As detailed in the section [Document Management](/python/framework/module_guides/indexing/document_management/index.md), the `doc_id` is used to enable efficient refreshing of documents in the index. When using the `SimpleDirectoryReader`, you can automatically set the doc `doc_id` to be the full path to each document:

```
from llama_index.core import SimpleDirectoryReader


documents = SimpleDirectoryReader("./data", filename_as_id=True).load_data()
print([x.doc_id for x in documents])
```

You can also set the `doc_id` of any `Document` directly!

```
document.doc_id = "My new document id!"
```

Note: the ID can also be set through the `node_id` or `id_` property on a Document object, similar to a `TextNode` object.

### Advanced - Metadata Customization

A key detail mentioned above is that by default, any metadata you set is included in the embeddings generation and LLM.

#### Customizing LLM Metadata Text

Typically, a document might have many metadata keys, but you might not want all of them visible to the LLM during response synthesis. In the above examples, we may not want the LLM to read the `file_name` of our document.
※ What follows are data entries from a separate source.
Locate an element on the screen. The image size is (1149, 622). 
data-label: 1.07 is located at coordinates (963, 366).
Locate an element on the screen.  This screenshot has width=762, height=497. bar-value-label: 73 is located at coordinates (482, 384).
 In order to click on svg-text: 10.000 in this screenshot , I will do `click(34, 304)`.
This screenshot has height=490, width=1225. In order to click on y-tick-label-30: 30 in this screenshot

However, the `file_name` might include information that will help generate better embeddings. A key advantage of doing this is to bias the embeddings for retrieval without changing what the LLM ends up reading.
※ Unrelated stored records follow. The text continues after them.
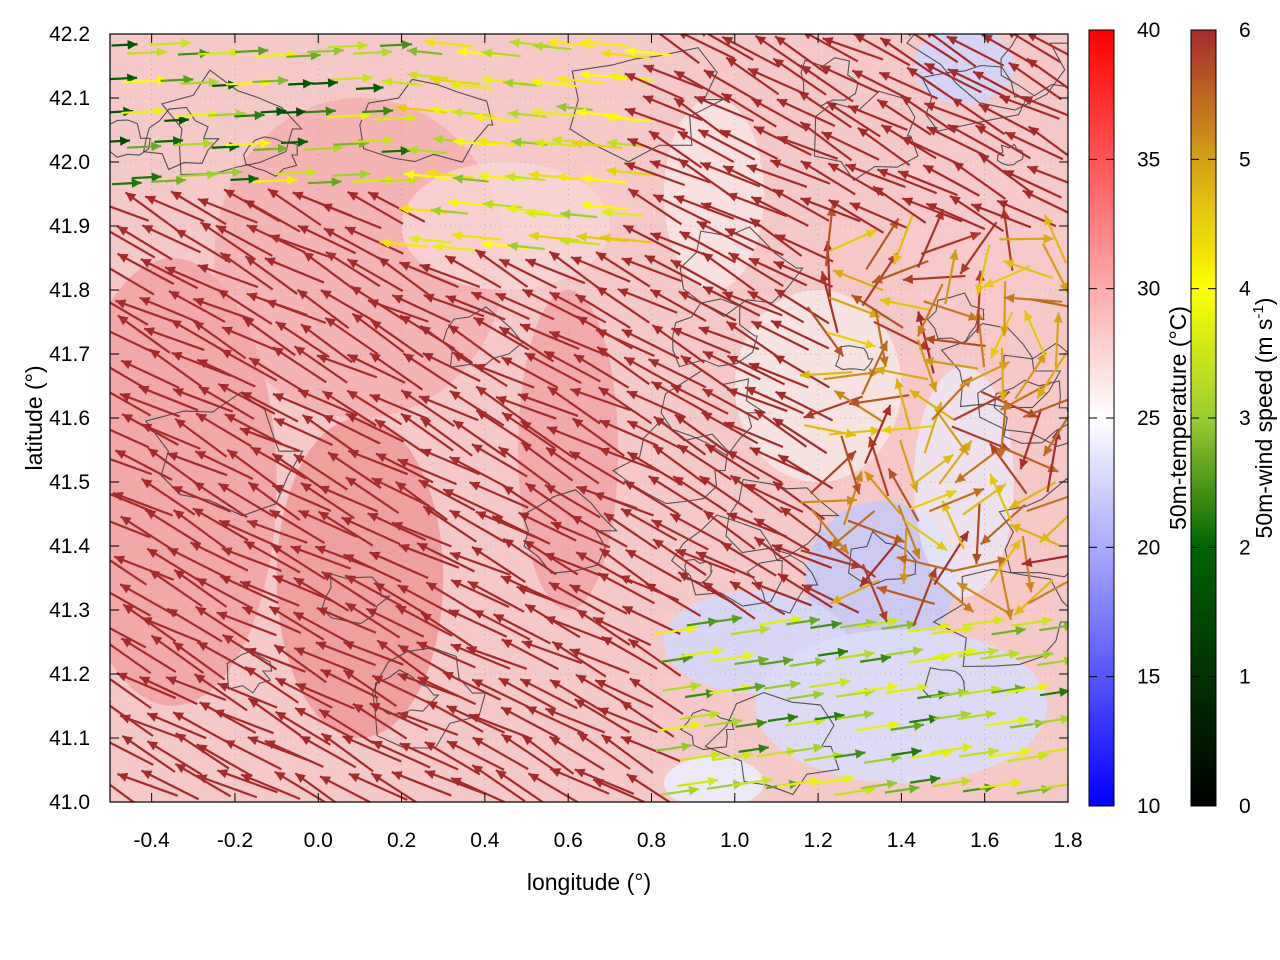  I want to click on y-tick-label: 41.0, so click(70, 802).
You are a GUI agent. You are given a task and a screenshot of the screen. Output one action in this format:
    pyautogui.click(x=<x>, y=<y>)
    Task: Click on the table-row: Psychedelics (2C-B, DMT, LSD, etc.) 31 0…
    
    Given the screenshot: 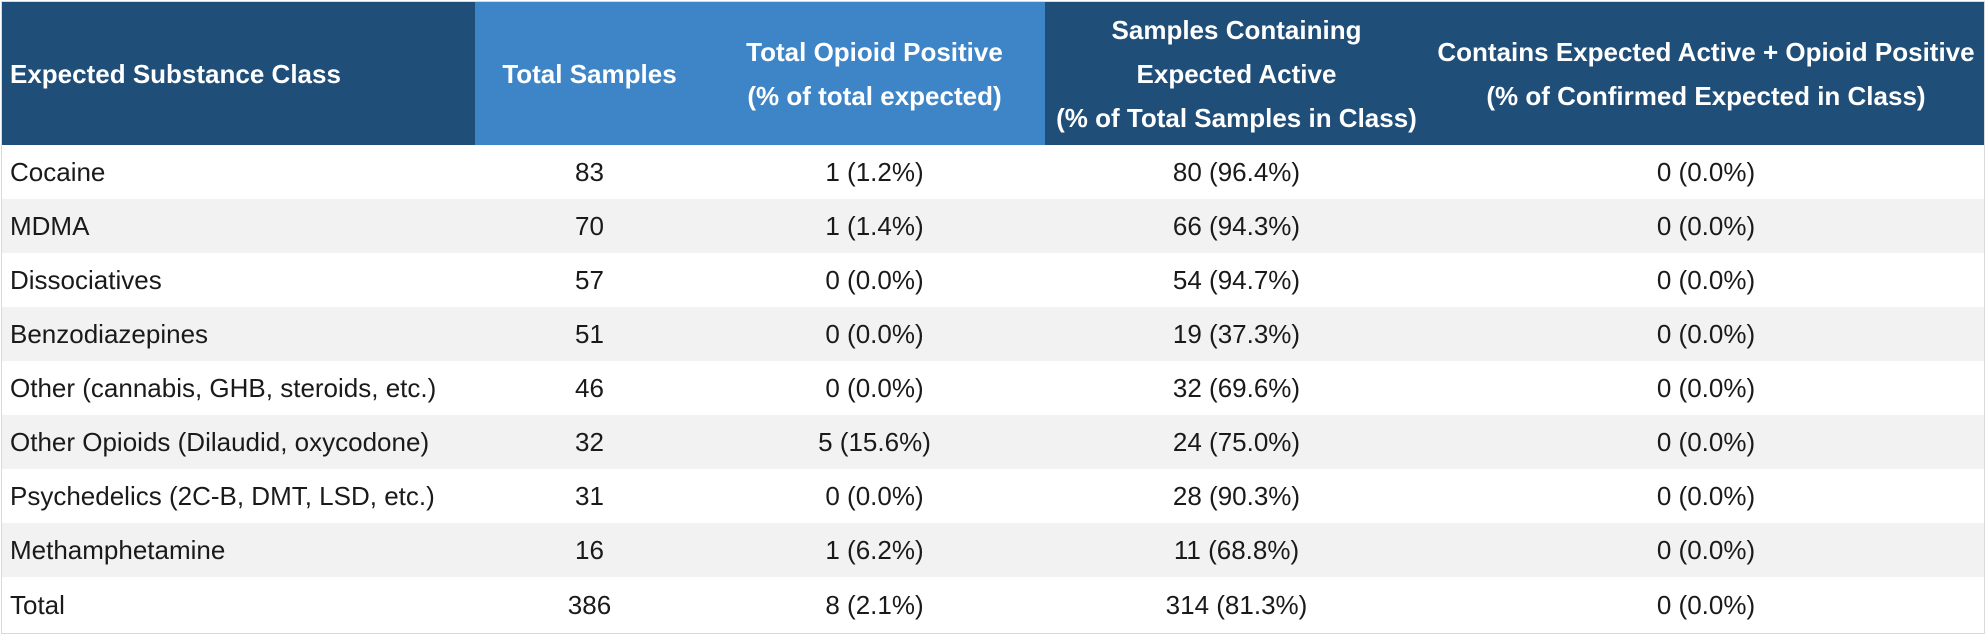 What is the action you would take?
    pyautogui.click(x=993, y=496)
We can exclude it like so:

```
document.excluded_llm_metadata_keys = ["file_name"]
```

Then, we can test what the LLM will actually end up reading using the `get_content()` function and specifying `MetadataMode.LLM`:

```
from llama_index.core.schema import MetadataMode


print(document.get_content(metadata_mode=MetadataMode.LLM))
```

#### Customizing Embedding Metadata Text

Similar to customizing the metadata visible to the LLM, we can also customize the metadata visible to embeddings. In this case, you can specifically exclude metadata visible to the embedding model, in case you DON’T want particular text to bias the embeddings.

```
document.excluded_embed_metadata_keys = ["file_name"]
```

Then, we can test what the embedding model will actually end up reading using the `get_content()` function and specifying `MetadataMode.EMBED`:

```
from llama_index.core.schema import MetadataMode


print(document.get_content(metadata_mode=MetadataMode.EMBED))
```

#### Customizing Metadata Format

As you know by now, metadata is injected into the actual text of each document/node when sent to the LLM or embedding model. By default, the format of this metadata is controlled by three attributes:

1. `Document.metadata_seperator` -> default = `"\n"`

When concatenating all key/value fields of your metadata, this field controls the separator between each key/value pair.

2. `Document.metadata_template` -> default = `"{key}: {value}"`

This attribute controls how each key/value pair in your metadata is formatted. The two variables `key` and `value` string keys are required.

3. `Document.text_template` -> default = `{metadata_str}\n\n{content}`

Once your metadata is converted into a string using `metadata_seperator` and `metadata_template`, this templates controls what that metadata looks like when joined with the text content of your document/node. The `metadata` and `content` string keys are required.

### Summary

Knowing all this, let’s create a short example using all this power:

```
from llama_index.core import Document
from llama_index.core.schema import MetadataMode


document = Document(
    text="This is a super-customized document",
    metadata={
        "file_name": "super_secret_document.txt",
        "category": "finance",
        "author": "LlamaIndex",
    },
    excluded_llm_metadata_keys=["file_name"],
    metadata_seperator="::",
    metadata_template="{key}=>{value}",
    text_template="Metadata: {metadata_str}\n-----\nContent: {content}",
)


print(
    "The LLM sees this: \n",
    document.get_content(metadata_mode=MetadataMode.LLM),
)
print(
    "The Embedding model sees this: \n",
    document.get_content(metadata_mode=MetadataMode.EMBED),
)
```

### Advanced - Automatic Metadata Extraction

We have [initial examples](/python/framework/module_guides/loading/documents_and_nodes/usage_metadata_extractor/index.md) of using LLMs themselves to perform metadata extraction.